As for negatives about the game, just completing it w/out optimizing is too easy for my tastes (the reason I said the game can be as easy as you want it to be with little qualification is because of this). I can't think of any others, but I'm sure there are some; I just like the game too much too see them. (as applies to every game, the game isn't for everyone. It's very good, but you won't like it if you don't like the genre.)
In general, if you like this game's concept and want to play other games like it, Zachtronics have made a number of them over the years. I'm sure some of the others will appeal to you. (fair warning if you do so: SpaceChem's QoL is _bad._ It's one of my favourites from the company because its difficulty is very high, but it's difficult to so much as save two different solutions for the same level in that game)
*Zachlike ≈ a puzzle game where solutions are open-ended can be optimized by a number (typically 3) of metrics.
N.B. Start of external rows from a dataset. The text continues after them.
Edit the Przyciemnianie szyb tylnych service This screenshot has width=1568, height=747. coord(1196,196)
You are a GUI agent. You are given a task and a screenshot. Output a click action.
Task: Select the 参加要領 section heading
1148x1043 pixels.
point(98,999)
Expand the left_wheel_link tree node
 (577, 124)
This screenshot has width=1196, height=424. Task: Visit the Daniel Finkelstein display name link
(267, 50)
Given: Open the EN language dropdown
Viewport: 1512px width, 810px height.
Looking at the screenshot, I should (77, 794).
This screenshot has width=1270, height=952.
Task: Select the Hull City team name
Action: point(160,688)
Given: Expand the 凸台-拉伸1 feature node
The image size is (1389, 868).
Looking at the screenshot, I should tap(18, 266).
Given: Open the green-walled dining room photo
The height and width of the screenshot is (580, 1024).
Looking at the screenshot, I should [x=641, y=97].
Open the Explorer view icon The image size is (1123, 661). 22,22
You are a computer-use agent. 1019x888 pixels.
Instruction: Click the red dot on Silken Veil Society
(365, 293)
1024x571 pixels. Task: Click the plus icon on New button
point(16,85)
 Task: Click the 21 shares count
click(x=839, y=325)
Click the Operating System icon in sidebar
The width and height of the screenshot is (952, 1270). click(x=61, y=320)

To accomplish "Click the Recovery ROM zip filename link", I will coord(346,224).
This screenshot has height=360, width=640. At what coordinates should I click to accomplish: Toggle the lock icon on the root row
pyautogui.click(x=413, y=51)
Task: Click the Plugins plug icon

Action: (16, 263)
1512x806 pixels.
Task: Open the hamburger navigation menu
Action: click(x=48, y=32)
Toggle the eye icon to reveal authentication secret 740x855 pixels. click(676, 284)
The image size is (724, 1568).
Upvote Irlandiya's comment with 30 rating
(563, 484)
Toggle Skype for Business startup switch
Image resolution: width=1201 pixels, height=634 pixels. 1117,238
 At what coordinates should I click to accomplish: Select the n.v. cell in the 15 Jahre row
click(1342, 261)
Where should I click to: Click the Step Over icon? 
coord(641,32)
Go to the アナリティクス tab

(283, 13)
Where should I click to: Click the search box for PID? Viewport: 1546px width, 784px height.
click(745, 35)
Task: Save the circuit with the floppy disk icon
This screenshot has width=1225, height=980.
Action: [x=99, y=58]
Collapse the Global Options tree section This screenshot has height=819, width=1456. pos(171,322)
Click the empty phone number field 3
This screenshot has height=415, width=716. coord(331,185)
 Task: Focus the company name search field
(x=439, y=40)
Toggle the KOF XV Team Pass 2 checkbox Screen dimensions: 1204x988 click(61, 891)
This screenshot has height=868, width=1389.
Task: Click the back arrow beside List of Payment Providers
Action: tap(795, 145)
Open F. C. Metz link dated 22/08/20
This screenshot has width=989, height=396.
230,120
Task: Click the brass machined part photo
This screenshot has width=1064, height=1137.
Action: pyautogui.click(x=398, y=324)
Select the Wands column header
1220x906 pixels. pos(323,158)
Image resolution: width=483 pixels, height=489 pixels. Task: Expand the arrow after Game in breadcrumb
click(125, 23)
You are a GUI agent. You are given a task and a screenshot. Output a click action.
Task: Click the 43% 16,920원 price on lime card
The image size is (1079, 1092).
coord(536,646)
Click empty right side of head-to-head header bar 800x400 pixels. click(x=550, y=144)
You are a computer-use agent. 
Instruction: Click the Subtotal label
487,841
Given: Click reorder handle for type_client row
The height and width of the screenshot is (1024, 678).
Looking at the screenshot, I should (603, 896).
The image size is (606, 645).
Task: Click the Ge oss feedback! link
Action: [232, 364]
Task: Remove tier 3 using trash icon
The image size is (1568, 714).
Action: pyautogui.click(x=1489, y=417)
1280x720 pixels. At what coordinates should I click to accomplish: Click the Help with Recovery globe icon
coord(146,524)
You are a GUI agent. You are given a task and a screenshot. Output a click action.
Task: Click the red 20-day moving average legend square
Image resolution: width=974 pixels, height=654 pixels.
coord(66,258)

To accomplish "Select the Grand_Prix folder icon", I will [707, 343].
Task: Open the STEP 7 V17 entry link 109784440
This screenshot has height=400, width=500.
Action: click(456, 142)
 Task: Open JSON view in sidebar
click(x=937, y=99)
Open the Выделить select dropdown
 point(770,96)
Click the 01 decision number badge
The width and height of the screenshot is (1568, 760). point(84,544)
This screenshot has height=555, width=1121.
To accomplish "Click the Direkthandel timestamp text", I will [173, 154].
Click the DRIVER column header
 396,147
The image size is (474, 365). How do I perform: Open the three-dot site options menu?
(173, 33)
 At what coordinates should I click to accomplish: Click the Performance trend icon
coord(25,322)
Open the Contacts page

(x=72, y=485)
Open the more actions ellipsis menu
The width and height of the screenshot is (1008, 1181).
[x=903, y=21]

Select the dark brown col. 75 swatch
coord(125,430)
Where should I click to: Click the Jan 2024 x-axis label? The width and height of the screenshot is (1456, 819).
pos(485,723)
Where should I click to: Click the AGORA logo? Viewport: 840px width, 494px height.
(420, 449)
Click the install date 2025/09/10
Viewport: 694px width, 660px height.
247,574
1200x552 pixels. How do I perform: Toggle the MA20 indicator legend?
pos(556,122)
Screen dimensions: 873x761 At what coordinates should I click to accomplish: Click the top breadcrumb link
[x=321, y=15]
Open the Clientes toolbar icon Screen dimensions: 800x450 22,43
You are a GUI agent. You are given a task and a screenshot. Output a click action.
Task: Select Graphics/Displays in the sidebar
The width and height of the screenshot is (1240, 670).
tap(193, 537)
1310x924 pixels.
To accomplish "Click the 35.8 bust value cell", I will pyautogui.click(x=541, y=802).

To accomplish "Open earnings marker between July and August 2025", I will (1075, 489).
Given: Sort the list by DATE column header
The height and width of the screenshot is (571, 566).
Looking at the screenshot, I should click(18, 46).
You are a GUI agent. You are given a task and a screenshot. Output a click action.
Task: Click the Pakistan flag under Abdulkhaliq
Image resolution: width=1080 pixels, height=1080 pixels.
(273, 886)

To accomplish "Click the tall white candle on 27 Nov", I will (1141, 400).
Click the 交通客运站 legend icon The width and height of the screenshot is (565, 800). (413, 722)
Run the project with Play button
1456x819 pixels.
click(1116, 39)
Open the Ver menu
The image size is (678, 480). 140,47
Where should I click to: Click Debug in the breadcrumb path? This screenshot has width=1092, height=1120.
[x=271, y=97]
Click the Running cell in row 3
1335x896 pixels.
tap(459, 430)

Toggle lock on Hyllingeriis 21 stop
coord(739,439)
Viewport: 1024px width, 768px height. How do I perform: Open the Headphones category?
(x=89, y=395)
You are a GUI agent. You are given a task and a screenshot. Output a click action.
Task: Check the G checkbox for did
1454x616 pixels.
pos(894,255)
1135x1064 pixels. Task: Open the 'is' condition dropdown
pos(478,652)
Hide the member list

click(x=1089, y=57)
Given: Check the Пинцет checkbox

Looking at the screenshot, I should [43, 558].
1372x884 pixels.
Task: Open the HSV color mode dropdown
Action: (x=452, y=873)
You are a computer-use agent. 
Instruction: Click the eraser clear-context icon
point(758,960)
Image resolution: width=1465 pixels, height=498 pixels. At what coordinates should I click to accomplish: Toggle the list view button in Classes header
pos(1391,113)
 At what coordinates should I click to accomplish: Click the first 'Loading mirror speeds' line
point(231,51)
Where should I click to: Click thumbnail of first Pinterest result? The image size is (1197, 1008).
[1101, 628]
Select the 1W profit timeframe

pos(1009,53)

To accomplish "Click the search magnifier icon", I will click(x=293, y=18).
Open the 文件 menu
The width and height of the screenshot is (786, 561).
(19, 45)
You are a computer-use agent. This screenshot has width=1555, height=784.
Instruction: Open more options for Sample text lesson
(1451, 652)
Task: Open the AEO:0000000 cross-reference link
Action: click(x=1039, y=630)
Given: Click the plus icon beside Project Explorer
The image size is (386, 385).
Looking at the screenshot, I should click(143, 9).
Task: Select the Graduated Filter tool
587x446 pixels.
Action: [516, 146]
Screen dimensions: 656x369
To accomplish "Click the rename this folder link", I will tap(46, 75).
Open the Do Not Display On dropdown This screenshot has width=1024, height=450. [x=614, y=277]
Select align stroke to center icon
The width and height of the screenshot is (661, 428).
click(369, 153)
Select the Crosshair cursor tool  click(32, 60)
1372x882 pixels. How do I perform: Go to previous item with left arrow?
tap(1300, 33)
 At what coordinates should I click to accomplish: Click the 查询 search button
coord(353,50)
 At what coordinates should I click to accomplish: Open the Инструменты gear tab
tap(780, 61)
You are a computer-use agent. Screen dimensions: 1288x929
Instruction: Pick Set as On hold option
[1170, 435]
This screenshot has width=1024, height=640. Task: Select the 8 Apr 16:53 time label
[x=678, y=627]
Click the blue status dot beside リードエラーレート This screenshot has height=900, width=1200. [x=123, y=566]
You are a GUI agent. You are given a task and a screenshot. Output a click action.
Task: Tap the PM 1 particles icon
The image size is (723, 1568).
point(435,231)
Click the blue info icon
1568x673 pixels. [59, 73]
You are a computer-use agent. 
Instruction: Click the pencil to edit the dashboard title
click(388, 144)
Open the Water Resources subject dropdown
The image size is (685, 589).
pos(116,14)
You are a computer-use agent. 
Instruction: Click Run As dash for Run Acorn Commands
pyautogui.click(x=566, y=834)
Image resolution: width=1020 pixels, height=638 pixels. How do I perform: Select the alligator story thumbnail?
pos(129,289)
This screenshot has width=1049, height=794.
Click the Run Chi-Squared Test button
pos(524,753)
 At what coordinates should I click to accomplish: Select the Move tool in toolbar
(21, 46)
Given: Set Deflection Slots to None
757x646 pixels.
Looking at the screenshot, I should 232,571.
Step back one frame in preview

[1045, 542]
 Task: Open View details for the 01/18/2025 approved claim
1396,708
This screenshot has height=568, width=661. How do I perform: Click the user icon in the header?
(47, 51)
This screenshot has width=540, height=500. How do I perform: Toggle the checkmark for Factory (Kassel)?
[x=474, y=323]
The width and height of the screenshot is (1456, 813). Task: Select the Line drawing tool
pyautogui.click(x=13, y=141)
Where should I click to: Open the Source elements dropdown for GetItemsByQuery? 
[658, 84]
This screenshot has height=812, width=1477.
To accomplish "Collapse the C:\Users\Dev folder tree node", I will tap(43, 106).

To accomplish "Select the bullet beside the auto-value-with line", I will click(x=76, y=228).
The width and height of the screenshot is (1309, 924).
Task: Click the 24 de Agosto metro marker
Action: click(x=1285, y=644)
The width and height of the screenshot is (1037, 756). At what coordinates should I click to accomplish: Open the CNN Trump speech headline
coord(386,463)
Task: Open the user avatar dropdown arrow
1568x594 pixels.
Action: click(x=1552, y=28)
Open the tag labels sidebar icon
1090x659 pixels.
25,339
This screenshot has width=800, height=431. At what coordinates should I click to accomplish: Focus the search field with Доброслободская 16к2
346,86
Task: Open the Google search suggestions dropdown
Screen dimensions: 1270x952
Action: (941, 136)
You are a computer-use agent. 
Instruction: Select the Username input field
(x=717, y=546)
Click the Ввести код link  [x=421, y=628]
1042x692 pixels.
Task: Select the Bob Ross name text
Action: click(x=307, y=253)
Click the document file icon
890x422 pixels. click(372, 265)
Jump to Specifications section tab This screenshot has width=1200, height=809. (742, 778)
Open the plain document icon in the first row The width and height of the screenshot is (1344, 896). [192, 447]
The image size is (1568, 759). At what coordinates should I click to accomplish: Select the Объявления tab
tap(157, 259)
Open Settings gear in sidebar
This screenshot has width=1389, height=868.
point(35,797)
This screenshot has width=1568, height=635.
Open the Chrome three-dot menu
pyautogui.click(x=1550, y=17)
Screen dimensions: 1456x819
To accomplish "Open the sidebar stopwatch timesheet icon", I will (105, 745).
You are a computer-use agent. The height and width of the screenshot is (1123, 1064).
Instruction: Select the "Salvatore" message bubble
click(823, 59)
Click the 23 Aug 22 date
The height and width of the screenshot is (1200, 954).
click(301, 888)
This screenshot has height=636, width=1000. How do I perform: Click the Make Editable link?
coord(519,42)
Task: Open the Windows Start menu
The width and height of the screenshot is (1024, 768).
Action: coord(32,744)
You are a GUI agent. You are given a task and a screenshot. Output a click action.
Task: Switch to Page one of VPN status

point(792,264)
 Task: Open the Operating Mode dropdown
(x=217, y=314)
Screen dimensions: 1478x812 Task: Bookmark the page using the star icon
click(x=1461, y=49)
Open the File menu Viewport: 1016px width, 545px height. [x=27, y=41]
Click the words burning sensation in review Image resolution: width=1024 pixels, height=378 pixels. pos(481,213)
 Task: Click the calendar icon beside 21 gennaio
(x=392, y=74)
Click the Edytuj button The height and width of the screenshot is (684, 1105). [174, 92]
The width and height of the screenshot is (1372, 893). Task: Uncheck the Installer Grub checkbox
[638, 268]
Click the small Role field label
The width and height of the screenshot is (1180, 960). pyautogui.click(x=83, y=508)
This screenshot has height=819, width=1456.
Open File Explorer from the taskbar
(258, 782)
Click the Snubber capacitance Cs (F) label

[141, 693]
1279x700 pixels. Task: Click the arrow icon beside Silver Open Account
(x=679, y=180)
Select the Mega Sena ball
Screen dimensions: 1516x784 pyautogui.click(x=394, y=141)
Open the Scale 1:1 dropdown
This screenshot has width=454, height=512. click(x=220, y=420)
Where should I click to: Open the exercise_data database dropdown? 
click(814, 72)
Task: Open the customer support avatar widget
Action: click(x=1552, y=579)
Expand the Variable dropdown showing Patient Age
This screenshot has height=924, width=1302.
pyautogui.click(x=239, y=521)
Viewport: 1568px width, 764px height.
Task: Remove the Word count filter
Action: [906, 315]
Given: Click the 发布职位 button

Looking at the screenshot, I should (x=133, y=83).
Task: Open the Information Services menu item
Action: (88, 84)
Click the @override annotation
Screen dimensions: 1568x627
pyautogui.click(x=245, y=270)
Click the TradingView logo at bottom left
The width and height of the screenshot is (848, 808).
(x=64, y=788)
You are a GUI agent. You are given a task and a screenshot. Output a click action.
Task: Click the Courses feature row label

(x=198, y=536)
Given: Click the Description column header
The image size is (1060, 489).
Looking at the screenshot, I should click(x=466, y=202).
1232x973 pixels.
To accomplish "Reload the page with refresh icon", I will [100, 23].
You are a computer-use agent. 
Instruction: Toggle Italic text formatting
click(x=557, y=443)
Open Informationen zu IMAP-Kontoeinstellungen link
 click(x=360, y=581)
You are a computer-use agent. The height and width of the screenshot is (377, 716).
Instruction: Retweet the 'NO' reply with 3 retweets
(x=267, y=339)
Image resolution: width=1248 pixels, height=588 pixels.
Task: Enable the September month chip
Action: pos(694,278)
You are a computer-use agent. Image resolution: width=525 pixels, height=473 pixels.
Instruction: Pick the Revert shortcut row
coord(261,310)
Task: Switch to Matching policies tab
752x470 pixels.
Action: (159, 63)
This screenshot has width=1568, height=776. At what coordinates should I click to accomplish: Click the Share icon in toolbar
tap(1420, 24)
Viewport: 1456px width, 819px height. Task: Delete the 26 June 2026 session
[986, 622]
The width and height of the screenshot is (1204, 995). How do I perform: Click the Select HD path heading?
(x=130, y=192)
Named after Zachtronics, the company that produced this game.
Zachtronics is one of the best programming game developers when it comes to the smaller games (Factorio isn't a small game lmao)
@@delta3244 The journal is a pretty nice version of a challenge mode, I think, it's a nice step up over the base game's difficulty.
Also, the Sigmar's Garden minigame is surprisingly fun. It's kinda like hexagonal mahjong without stacking, but with some extra rules.
@@killerbee.13 That (the journal being a good step in difficulty) is true, at least.
And yes, SG is great.
Oh yes. I've finished the entire base game twice. Can't wait to see your solutions for the journal levels!
When it isn't optimal but it looks cool anyways:
- Most solutions to surrender flare which involve unbonding/rebonding every salt
- Most solutions that are extremely symmetrical
(edit: grammar)
This is one of few games I’ll actually be able to challenge Tyler at, will be interesting to see where I managed to squeeze out a few extra cycles on him. And where he’ll absolutely decimate me on bigger/more complex projects. God I’m excited
I have been waiting literally FOREVER for you to play this game.
That last one... insanity
really enjoyed this tyler, more of this please!
Opus Magnum and all of the Zachtronics games are so good. Not sure how well they'll work as videos, but looking forwards for some more!
I liked the optimization for cost, as it was much easier to see what was going on, which is very valuable for a first exposure to the game.
You had me at "global high score leaderboard".
I would love to see more episodes for this game!
I'm so glad to see you tackle a Zachtronics title. They're tricky little guys where some games' puzzles take days for me to figure out but never feel unfair. I'd also recommend Infinifactory, it's like Shapezio in 3D.
This gives me poly bridge vibes, like, the way the video is presented, and I like it a lot, please bring more episodes
I would go so far as to say that Opus Magnum is Zachtronics' magnum opus. Hard enough to be interesting, but forgiving enough to be completable. Very pretty interface, well-designed controls. Optimizing for speed, symbols or footprint all lead to different playstyles. High replay value through the journal puzzles and workshop. This is THE game to recommend for people who want to test their "Zack-compatibility".
I DEFINITELY WANT TO SEE MORE OF THIS GAME!!!
This is mind-boggling, and I understood none of it. Loved it every bit of it though! Would not be opposed to seeing more of this in the future!
i love this game so much. zachtronics has such a brilliant mind for puzzles
I would absolutely love to see more opus magnum. Love this game
This is gonna be the next series I watch really, really closely. I can already tell.
I feel big brain for playing this before Tyler, it’s so amazing
Ahh, I remember this game, the levels were too hard for me as I kept going on, glad you're trying it
Opus magnum, the satisfaction engine. You can either make a superfactory of hyperproduction or make a single piston arm on a track that carefully assembles a giant compound. Both look amazing with the gif record option.